▶ [Exercise prompt]
Please pull out the rows, beginning at the very first line and stopping after the line that contains "Action: (x=959, y=27)". Reproduce those lines, both ends included, without any change.

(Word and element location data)
%%

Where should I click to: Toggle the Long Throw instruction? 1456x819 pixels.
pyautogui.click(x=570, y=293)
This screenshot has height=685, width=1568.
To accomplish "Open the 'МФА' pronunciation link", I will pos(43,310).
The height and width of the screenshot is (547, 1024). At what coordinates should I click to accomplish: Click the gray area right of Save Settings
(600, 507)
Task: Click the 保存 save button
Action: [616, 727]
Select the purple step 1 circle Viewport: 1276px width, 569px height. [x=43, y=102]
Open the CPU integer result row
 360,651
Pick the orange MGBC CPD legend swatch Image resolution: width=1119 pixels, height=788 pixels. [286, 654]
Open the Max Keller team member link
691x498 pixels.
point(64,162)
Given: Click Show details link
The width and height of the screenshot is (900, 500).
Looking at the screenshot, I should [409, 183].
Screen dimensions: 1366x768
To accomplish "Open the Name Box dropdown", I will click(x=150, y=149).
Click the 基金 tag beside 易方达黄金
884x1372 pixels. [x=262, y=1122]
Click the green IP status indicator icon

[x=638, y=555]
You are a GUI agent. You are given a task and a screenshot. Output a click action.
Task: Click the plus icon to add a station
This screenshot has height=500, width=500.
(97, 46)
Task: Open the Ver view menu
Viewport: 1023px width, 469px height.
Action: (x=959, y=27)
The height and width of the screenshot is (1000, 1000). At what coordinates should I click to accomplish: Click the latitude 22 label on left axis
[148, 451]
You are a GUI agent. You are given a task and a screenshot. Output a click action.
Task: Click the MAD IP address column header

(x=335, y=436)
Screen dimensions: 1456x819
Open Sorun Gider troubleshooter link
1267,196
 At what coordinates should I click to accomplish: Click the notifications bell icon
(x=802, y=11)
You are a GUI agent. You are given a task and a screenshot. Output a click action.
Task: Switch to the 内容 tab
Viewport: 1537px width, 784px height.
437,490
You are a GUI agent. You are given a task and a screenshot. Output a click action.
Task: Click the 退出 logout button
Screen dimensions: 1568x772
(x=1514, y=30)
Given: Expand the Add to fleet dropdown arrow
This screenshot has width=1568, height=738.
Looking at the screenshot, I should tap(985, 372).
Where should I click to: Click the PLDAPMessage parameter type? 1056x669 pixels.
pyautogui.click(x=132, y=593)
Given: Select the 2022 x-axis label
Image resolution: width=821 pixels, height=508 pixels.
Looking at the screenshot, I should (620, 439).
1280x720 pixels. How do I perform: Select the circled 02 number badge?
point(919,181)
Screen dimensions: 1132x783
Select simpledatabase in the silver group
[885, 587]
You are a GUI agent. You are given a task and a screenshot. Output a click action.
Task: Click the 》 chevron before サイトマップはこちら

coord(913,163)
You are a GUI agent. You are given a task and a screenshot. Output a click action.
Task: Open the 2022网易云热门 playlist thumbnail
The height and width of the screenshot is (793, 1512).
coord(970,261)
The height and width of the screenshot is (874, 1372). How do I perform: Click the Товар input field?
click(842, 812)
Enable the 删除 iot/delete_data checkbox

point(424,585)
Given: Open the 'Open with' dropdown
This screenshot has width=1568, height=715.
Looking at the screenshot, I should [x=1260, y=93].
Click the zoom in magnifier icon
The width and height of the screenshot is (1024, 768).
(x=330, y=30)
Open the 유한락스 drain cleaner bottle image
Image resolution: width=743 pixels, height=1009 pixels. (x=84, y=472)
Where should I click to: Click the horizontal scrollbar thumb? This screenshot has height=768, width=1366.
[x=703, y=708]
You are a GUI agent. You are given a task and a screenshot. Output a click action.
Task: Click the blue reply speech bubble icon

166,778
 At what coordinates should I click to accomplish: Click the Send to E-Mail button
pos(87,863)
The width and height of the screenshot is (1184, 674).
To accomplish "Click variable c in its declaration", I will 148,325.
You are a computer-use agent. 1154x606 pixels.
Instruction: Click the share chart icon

%%

▶ [The response]
Where should I click to: Toggle the Long Throw instruction? 1456x819 pixels.
pyautogui.click(x=570, y=293)
This screenshot has height=685, width=1568.
To accomplish "Open the 'МФА' pronunciation link", I will pos(43,310).
The height and width of the screenshot is (547, 1024). At what coordinates should I click to accomplish: Click the gray area right of Save Settings
(600, 507)
Task: Click the 保存 save button
Action: [616, 727]
Select the purple step 1 circle Viewport: 1276px width, 569px height. [x=43, y=102]
Open the CPU integer result row
 360,651
Pick the orange MGBC CPD legend swatch Image resolution: width=1119 pixels, height=788 pixels. [286, 654]
Open the Max Keller team member link
691x498 pixels.
point(64,162)
Given: Click Show details link
The width and height of the screenshot is (900, 500).
Looking at the screenshot, I should [409, 183].
Screen dimensions: 1366x768
To accomplish "Open the Name Box dropdown", I will click(x=150, y=149).
Click the 基金 tag beside 易方达黄金
884x1372 pixels. [x=262, y=1122]
Click the green IP status indicator icon

[x=638, y=555]
You are a GUI agent. You are given a task and a screenshot. Output a click action.
Task: Click the plus icon to add a station
This screenshot has height=500, width=500.
(97, 46)
Task: Open the Ver view menu
Viewport: 1023px width, 469px height.
Action: (x=959, y=27)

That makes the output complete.